While I’m gearing up for tomorrow’s kickoff of the new posting series (the topic is exploring the only religion I’ve ever wished I could join), I’ve been trying to do a bit of basic blogging housekeeping, and I have some questions for the readers.
Some time ago, a Catholic blogger who had stumbled upon this site shared her disappointment with her readers. She was most put off by my Burden of Proof page, which I’ve since revamped (though I’ve buried a post containing the old version at this link, if anyone’s interested). To her, I had come off as more interested in victory than truth.
The last line of her “Burden of Proof” is what made me wish I had never stumbled across this blog. “I’m in it to win it.” I’m not in it to learn something or anything to try to understand your point of view or your beliefs, I’m in it to prove I’m right and you’re wrong.
This blog, to me, is a great example of what secularism, humanism does at its core. It destroys our empathy. It makes us self-centered. It encourages our mania and destructive competition. It turns the world into a kill or be-killed arena.
I wasn’t able to have a dialogue with her, since my comments didn’t go through on her site, but it troubles me. I do want Christians who come to the blog to not be too put off, since I want them to stick around long enough to ask me hard questions and possibly answer some as well.
Therefore, I’d like to throw to comment thread open to any suggestions for or problems with the blog that I should be mindful of. Especially as I (hopefully) am approaching getting to share my thoughts with you on upcoming RCIA classes, I want to make sure I’m not offending by accident. Thanks for your feedback! I’m all ears.
Oh, and speaking of RCIA
The blogger I cited above was originally miffed, in part, because I’d changed the original tagline of the blog “An atheist tries RCIA” to the current line: “A geeky atheist picks fights with her Catholic boyfriend.” Most of my atheists friends had never heard of RCIA so I wanted remove any confusion, but she thought I had been being disingenuous.

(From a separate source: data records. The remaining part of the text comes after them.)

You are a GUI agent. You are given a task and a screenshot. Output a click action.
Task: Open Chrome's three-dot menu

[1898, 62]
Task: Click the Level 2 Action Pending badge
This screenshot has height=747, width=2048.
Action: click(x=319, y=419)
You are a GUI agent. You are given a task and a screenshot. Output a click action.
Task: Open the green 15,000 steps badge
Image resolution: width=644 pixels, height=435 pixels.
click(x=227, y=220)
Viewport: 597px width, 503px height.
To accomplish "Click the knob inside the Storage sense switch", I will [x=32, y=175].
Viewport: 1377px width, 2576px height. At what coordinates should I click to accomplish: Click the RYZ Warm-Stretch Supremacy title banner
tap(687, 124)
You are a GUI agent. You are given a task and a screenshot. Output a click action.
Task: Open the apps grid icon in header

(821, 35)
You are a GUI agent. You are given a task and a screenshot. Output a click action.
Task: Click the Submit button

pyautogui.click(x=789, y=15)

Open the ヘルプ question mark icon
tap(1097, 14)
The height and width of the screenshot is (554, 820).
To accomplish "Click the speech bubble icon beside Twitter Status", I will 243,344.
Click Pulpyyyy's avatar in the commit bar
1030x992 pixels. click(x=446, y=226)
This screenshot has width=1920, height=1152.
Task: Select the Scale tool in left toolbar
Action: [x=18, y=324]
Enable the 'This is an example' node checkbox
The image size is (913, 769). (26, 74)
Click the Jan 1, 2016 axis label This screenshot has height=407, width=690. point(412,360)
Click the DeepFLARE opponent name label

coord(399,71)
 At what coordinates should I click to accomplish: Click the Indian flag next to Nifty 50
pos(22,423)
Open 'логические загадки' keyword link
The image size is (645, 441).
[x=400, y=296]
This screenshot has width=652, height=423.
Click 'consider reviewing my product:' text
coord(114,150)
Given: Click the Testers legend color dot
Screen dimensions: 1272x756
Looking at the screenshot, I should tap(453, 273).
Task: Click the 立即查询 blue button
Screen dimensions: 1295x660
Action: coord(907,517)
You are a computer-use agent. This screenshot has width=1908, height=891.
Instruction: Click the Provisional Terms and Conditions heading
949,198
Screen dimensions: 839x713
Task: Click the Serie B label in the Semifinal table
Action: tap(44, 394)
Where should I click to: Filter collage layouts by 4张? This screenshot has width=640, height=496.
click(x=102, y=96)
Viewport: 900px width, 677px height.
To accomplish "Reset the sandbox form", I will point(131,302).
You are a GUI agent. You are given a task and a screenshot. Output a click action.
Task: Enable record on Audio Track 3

In fact, then, as now, I’m still waiting to hear if I’ll be allowed to attend classes at the local parish. I would be interested in learning about Catholicism exactly as the Church likes to teach it (especially because it will lighten the load on my boyfriend, who I sometimes treat as The Idiot’s Guide to Catholicism). However, since, barring a miracle, I mean to jump ship at Advent (at Advent, students are asked to declare their intention to convert and enter the catechumenate), the priests want to be sure my presence won’t be an obstacle to the faith formation of real Catholics. I’ll let you all know if I’m in when I hear back from them.